Evaluating Implementation. Members of the research team will use the CFIR codebook template, which contains CFIR definitions and coding guidelines, to code each stakeholder interview from 10 implementation sites. The team will highlight data corresponding with each of the constructs listed in Table 1, while remaining open to additional emerging codes as needed to highlight pertinent data related to implementation. The team will work together on coding until consistent agreement is reached on how to code the data. The team then will code remaining transcripts in pairs, returning to prior transcripts and recoding as needed if/when the codebook is revised.
Following qualitative coding, the team will independently review the data for a single site and meet to assign a quantitative rating to each code based on qualitative data from that site, rating from -2 to +2 based on whether each construct has a positive or negative impact on implementation success. For example, if the packaging of the intervention is described as problematically interfering with successful implementation (e.g., the film does not work), that construct of ‘quality packaging’ will receive a -2 rating. If the packaging is problematic (the film quality is poor but still works) the construct of ‘quality packaging’ will receive a -1. If the packaging does not influence implementation, it will receive a 0, and if it has a positive or highly positive impact on implementation, it will receive a +1 or +2, respectively. The team will enter their ratings in a blinded vote and will discuss any discrepancies, re-voting until consensus is reached for each construct.

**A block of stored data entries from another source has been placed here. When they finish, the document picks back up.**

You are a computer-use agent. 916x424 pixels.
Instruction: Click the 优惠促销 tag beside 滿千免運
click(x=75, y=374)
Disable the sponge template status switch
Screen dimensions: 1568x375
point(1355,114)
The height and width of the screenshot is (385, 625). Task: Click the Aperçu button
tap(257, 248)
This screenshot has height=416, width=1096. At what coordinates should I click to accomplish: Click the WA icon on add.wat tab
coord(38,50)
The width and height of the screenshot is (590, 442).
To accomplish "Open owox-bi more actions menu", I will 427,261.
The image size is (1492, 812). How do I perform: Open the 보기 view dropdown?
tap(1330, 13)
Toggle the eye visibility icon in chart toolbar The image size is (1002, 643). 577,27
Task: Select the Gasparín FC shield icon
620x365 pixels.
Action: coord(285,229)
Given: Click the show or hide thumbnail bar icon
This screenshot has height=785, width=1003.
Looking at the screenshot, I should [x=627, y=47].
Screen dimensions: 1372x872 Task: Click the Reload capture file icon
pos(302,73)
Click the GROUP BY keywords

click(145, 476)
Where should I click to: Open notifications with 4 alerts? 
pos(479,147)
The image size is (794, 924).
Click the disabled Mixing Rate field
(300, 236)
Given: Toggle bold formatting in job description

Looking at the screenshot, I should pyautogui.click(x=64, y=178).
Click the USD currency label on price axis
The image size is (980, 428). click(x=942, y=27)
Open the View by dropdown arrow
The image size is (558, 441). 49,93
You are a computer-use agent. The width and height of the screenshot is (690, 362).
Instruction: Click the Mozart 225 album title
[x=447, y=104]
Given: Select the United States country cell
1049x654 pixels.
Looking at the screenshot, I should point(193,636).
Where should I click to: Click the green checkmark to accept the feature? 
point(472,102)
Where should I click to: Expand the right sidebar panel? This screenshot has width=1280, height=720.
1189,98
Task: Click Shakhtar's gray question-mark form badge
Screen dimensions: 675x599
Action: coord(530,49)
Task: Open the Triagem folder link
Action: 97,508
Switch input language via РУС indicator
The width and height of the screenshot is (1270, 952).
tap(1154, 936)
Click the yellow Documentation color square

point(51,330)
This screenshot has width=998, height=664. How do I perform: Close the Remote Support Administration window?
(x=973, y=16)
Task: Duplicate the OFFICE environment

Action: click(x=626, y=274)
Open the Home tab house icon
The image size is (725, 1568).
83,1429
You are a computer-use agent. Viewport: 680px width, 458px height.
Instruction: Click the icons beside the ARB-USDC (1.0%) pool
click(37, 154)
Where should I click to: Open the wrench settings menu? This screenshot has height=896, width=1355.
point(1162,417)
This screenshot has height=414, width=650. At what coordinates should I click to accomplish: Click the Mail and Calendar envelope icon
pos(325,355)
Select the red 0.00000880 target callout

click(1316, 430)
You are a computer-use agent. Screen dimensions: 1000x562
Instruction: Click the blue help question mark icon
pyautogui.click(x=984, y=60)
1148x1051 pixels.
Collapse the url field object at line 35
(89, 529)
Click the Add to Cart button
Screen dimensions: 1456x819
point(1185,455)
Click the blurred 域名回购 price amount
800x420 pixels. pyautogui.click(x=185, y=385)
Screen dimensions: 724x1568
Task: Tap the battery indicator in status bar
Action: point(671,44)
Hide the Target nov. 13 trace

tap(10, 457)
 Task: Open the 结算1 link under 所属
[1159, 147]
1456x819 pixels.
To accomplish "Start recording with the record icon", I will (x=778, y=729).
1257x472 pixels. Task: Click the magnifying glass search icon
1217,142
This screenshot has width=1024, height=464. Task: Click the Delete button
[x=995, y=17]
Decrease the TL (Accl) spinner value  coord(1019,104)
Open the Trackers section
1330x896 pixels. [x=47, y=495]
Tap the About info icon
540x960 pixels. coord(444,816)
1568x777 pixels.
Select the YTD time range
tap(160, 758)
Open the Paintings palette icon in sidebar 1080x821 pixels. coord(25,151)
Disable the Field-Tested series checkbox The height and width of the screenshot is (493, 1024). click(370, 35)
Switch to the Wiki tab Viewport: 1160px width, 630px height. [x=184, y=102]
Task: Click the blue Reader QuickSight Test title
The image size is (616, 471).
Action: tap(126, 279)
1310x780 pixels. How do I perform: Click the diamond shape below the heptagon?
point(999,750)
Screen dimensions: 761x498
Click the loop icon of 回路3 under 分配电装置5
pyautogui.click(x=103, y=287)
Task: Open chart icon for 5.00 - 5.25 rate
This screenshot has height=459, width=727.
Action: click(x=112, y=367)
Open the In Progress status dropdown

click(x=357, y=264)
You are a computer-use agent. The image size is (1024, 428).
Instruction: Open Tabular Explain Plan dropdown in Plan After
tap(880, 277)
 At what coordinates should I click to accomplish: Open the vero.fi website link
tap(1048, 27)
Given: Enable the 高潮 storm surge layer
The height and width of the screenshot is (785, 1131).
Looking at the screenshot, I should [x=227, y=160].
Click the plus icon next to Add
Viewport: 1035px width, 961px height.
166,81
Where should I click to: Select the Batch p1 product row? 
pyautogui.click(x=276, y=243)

Implementation success will be rated as high or low, based on average scores from the AIM, IAM, and FIM items as well as consensus ratings on the CFIR constructs of self-efficacy and experiences of external facilitation. Configurational analysis will then be conducted to determine difference-making combinations of CFIR-related conditions uniquely distinguishing higher- from lower-performing sites. Configurational analysis will draw upon Boolean algebra and set theory to identify a “minimal theory” or a crucial set of difference-making combinations that remove redundancies and that uniquely distinguish one group of cases from another (i.e., those with versus those without implementation success).21-27 Major strengths of this approach include its ability to model equifinality, when multiple paths lead to the same outcome; its capacity to identify complex relationships, when several conditions work together jointly as a whole; and its versatility with small studies.28-32 Configurational analysis in this project will be conducted using Coincidence Analysis (cna) and is supported by using the R package “cna" as well as the software applications R and R Studio.
IDEAS Effectiveness on Provider Stigma and Correlations with Implementation Success. IDEAS effectiveness will be measured regarding its impact on provider stigma using repeated measures ANOVA to compare average provider AAQ-S pre-post change scores within and between sites. A priori power analysis will be performed to determine the required sample size needed to obtain adequate statistical power for the IDEAS intervention. Using the following parameters based on repeated measure ANOVA within- and between- factors of two measurement time points, it assumes effect size of 0.80, α at 0.05, β at 0.80 and the correlation between repeated measures of 0.5. The required total sample size is determined to be 80. The aim, therefore, is to have 8 occupational therapist complete IDEAS, including the pre/post AAQ-S, at 10 sites. Effectiveness outcomes will be included in configurational analyses described above to explore whether/how implementation success and associated factors are related to effectiveness. For example, it is hypothesized that observations of high implementor self-efficacy combined with organizational cultures that embrace change may correlate with greater intervention effectiveness at that site, demonstrated via larger AAQ-S changes scores.